= James Cruz =

James Cruz is a Grammy Award winning audio mastering engineer and owner of Zeitgeist Sound Studios in Long Island City, New York.

==Biography==
James Cruz started his career in 2002, at The Hit Factory during its "golden age" under the tutelage of Tom Coyne, Chris Gehringer and Herb Powers Jr. During his time there, he mastered records for artists such as Lil' Kim, Toni Braxton, Mary Mary, Maxwell and Outkast.
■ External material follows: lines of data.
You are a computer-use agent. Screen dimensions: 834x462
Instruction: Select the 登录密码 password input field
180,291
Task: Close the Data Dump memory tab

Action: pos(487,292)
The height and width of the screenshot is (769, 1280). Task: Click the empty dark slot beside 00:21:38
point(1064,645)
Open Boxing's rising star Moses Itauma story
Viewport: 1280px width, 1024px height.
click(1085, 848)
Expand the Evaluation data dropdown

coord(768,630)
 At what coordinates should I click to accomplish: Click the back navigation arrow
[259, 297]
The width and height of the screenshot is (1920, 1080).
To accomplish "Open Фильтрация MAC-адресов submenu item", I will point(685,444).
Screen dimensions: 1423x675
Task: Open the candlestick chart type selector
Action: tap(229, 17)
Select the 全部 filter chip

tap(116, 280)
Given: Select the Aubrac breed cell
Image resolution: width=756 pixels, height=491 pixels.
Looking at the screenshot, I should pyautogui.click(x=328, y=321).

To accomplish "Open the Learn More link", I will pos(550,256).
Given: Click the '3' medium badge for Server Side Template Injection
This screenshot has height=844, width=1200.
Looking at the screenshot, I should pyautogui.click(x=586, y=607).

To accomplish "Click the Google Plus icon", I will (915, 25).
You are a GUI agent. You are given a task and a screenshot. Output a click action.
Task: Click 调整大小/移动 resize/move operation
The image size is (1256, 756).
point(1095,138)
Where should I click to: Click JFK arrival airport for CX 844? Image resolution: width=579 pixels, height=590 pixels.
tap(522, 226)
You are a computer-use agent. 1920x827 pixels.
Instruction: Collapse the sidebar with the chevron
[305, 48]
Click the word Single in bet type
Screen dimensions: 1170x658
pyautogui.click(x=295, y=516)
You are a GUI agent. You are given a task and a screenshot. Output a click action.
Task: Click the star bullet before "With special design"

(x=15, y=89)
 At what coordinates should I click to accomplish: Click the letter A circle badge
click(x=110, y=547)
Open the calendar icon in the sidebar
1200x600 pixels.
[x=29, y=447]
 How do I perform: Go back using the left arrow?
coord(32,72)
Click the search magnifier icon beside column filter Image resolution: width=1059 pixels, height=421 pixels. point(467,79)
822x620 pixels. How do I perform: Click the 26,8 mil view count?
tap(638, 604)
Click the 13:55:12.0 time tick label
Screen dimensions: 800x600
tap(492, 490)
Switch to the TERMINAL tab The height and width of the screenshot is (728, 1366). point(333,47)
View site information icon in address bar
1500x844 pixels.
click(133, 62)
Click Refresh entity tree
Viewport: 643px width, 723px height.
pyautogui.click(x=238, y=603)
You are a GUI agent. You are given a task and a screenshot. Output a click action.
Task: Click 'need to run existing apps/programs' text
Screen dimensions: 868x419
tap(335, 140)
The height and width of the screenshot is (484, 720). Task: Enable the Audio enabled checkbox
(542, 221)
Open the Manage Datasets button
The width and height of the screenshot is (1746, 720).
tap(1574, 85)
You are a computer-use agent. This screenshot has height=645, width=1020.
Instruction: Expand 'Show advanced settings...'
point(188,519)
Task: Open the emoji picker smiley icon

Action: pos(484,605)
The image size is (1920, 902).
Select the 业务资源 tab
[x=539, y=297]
After The Hit Factory, James moved to Sony Studios as a senior mastering engineer. There he worked on artists such as Natasha Bedingfield, Calle 13 and Lil Wayne. He also gained an international following with clients from Serbia, England, Australia and Japan.

In 2008, James opened Zeitgeist Sound Studios in Long Island City, New York. It's here that he won his first Latin Grammy for mastering "Los De Atras Vienen Conmigo" by Calle 13.

In 2011, The album "Entren Los Que Quieran" by Calle 13 was mastered by James Cruz and won a record setting 9 Latin Grammys including Album of the year.

==Awards==
Latin Grammy: Calle 13- Album Of The Year "Entren Los Que Quieran" 2011

Grammy: Calle 13- Best Latin Rock/Alt/Urban Album "Los De Atras Vienen Conmigo" 2009

Grammy: Mary Mary- Best Gospel Song "God In Me" 2009

Latin Grammy: Calle 13- Album Of The Year 2009 "Los De Atras Vienen Conmigo"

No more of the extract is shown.